-- YOUR INSTRUCTIONS --
Copy out the entries below, swapping each "HP-41" for "HP-71" and leaving everything else as it is.

-- PROVIDED ENTRIES --
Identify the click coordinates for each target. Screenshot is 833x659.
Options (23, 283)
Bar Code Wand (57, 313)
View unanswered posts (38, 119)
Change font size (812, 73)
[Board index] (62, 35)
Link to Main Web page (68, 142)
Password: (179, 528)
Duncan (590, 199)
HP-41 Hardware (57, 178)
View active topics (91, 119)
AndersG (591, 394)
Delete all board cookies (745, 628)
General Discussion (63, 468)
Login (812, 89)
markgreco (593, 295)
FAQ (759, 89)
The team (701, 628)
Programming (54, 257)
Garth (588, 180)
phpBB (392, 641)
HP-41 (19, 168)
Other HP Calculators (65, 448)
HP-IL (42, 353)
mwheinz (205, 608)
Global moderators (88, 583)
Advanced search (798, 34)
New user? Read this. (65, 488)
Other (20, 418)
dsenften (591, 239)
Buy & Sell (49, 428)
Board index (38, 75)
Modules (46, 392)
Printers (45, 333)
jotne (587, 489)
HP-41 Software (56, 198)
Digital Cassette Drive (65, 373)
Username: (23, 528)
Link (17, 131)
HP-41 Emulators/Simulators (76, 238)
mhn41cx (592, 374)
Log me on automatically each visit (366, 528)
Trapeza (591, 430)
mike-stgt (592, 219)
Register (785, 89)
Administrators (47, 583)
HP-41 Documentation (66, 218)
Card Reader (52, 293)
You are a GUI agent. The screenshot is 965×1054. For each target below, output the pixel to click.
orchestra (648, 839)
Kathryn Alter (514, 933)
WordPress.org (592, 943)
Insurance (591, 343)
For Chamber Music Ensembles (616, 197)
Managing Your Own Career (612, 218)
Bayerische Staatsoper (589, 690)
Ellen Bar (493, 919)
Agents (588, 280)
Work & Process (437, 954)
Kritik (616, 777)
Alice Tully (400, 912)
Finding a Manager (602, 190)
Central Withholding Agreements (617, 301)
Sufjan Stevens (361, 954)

-- ANSWER FOR THE TASK --
Identify the click coordinates for each target. Screenshot is 833x659.
Options (23, 283)
Bar Code Wand (57, 313)
View unanswered posts (38, 119)
Change font size (812, 73)
[Board index] (62, 35)
Link to Main Web page (68, 142)
Password: (179, 528)
Duncan (590, 199)
HP-71 Hardware (57, 178)
View active topics (91, 119)
AndersG (591, 394)
Delete all board cookies (745, 628)
General Discussion (63, 468)
Login (812, 89)
markgreco (593, 295)
FAQ (759, 89)
The team (701, 628)
Programming (54, 257)
Garth (588, 180)
phpBB (392, 641)
HP-71 (19, 168)
Other HP Calculators (65, 448)
HP-IL (42, 353)
mwheinz (205, 608)
Global moderators (88, 583)
Advanced search (798, 34)
New user? Read this. (65, 488)
Other (20, 418)
dsenften (591, 239)
Buy & Sell (49, 428)
Board index (38, 75)
Modules (46, 392)
Printers (45, 333)
jotne (587, 489)
HP-71 Software (56, 198)
Digital Cassette Drive (65, 373)
Username: (23, 528)
Link (17, 131)
HP-71 Emulators/Simulators (76, 238)
mhn41cx (592, 374)
Log me on automatically each visit (366, 528)
Trapeza (591, 430)
mike-stgt (592, 219)
Register (785, 89)
Administrators (47, 583)
HP-71 Documentation (66, 218)
Card Reader (52, 293)
You are a GUI agent. The screenshot is 965×1054. For each target below, output the pixel to click.
orchestra (648, 839)
Kathryn Alter (514, 933)
WordPress.org (592, 943)
Insurance (591, 343)
For Chamber Music Ensembles (616, 197)
Managing Your Own Career (612, 218)
Bayerische Staatsoper (589, 690)
Ellen Bar (493, 919)
Agents (588, 280)
Work & Process (437, 954)
Kritik (616, 777)
Alice Tully (400, 912)
Finding a Manager (602, 190)
Central Withholding Agreements (617, 301)
Sufjan Stevens (361, 954)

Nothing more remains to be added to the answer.